▶ Exercise: Convert the part of the data that starts with the line containing "Given: Expand the" and runs through the end of the data into a JSON list of strings, with one string per line and blank lines omitted. Leave the pictures out of the answer.

▶ Material for this exercise:
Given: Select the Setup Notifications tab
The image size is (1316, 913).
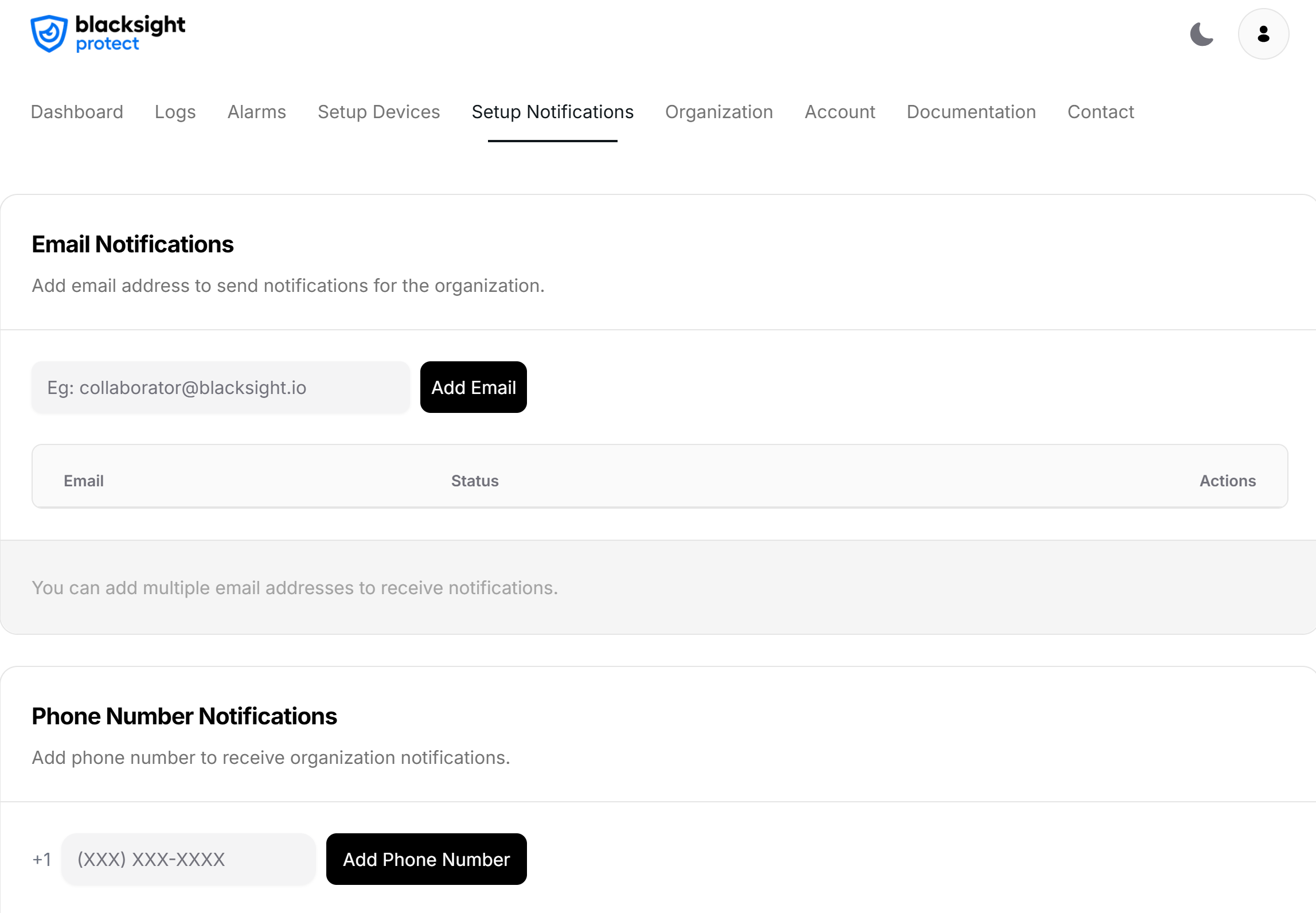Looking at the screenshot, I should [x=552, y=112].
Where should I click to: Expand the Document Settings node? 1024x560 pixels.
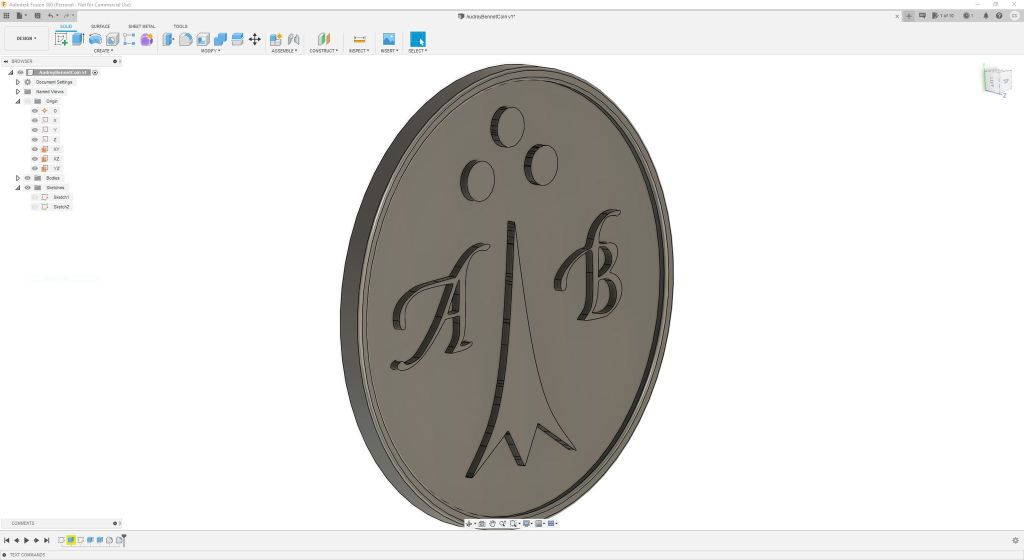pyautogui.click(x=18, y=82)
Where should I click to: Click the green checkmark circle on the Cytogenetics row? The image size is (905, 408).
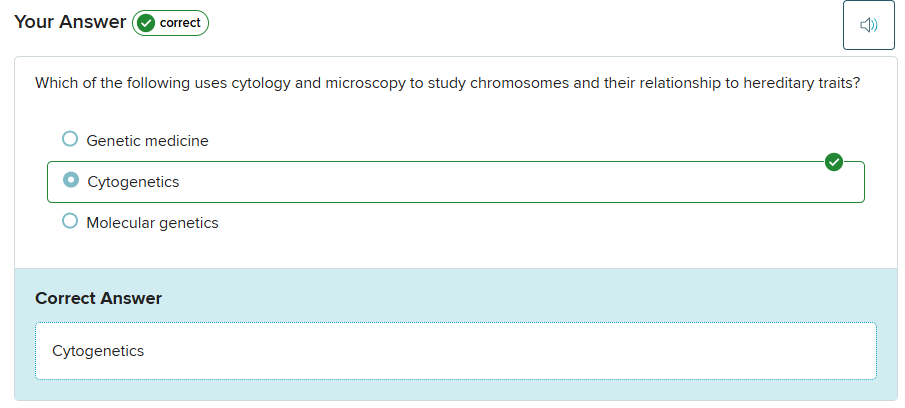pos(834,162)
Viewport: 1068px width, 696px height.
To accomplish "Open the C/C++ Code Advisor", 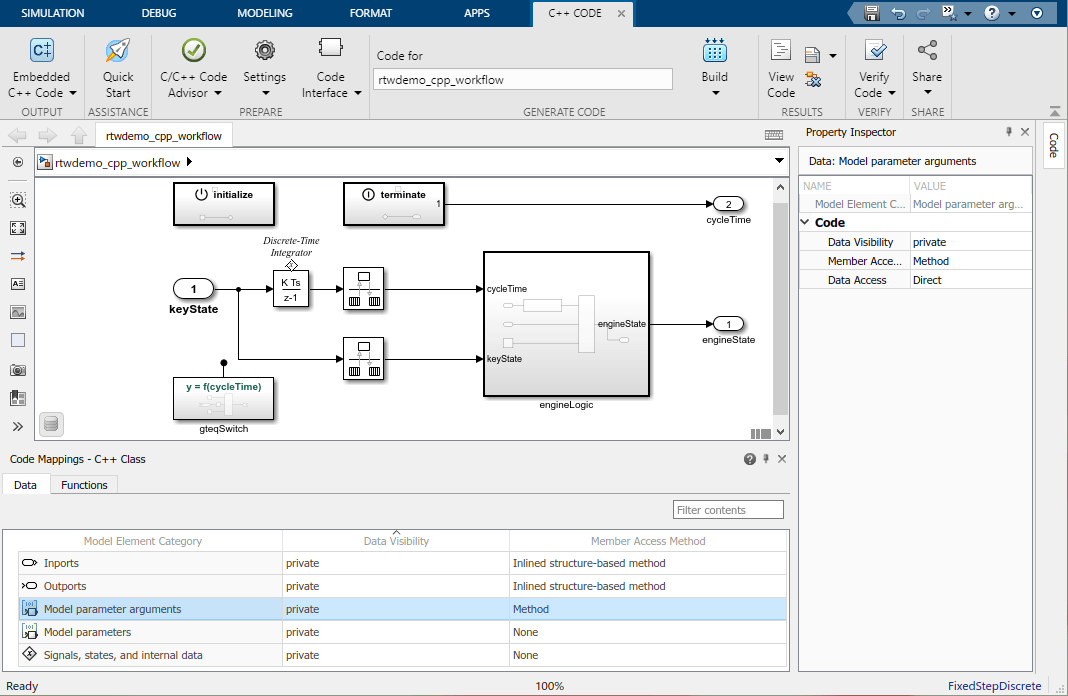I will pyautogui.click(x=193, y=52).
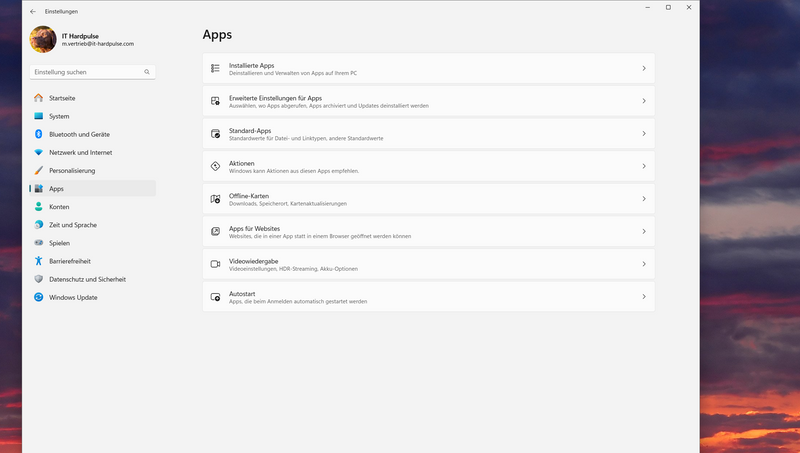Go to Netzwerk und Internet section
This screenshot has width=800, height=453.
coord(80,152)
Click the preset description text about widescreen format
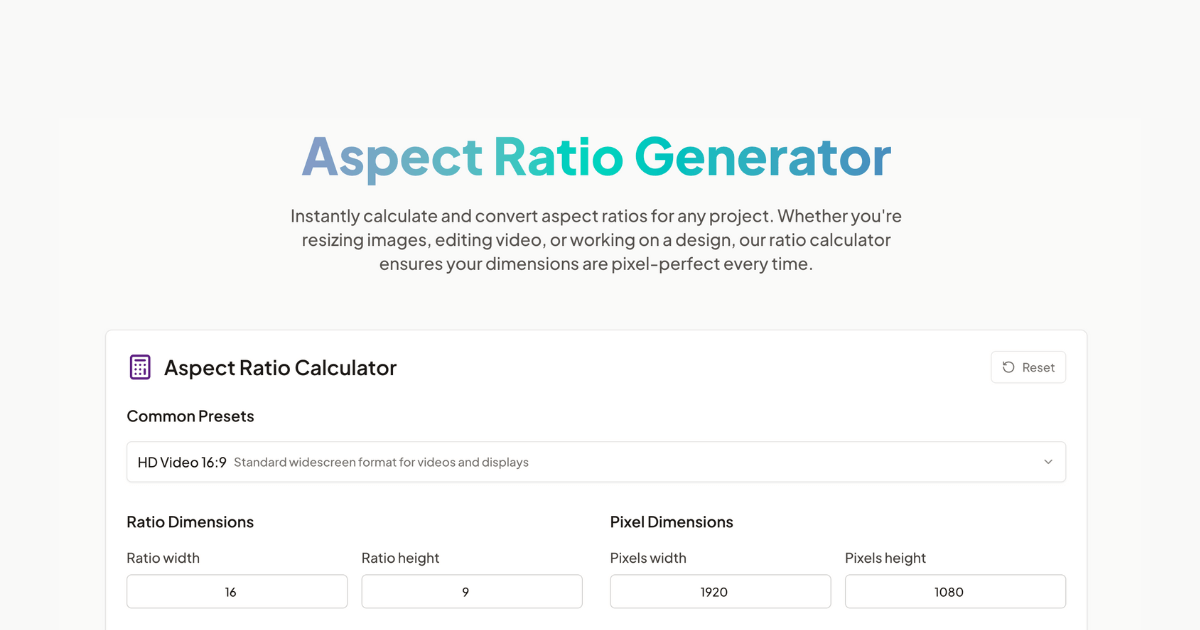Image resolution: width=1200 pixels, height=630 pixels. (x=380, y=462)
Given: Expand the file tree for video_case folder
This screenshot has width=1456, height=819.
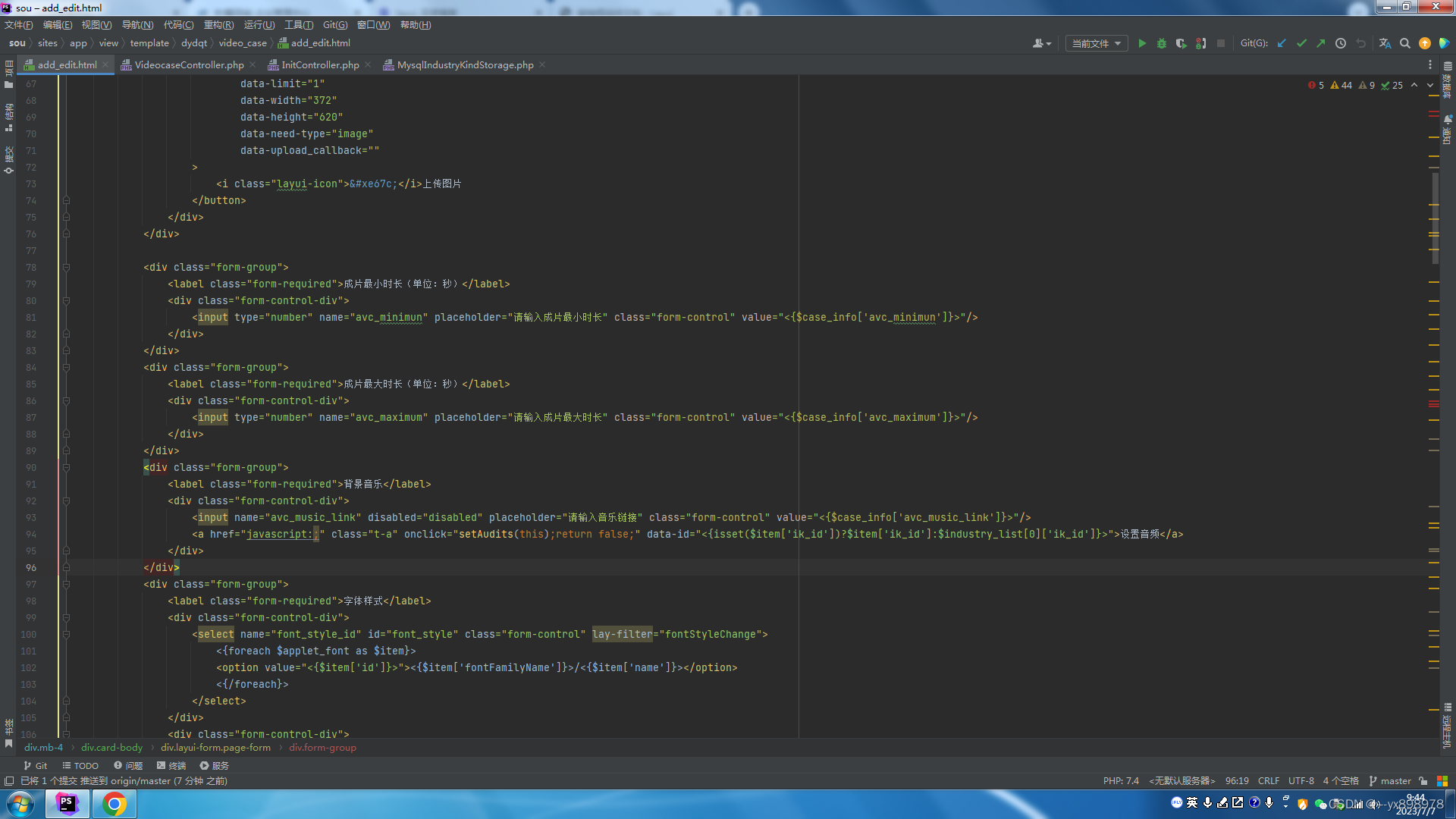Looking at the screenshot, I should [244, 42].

▶ Output:
[
  "Given: Expand the file tree for video_case folder",
  "This screenshot has width=1456, height=819.",
  "Looking at the screenshot, I should [244, 42]."
]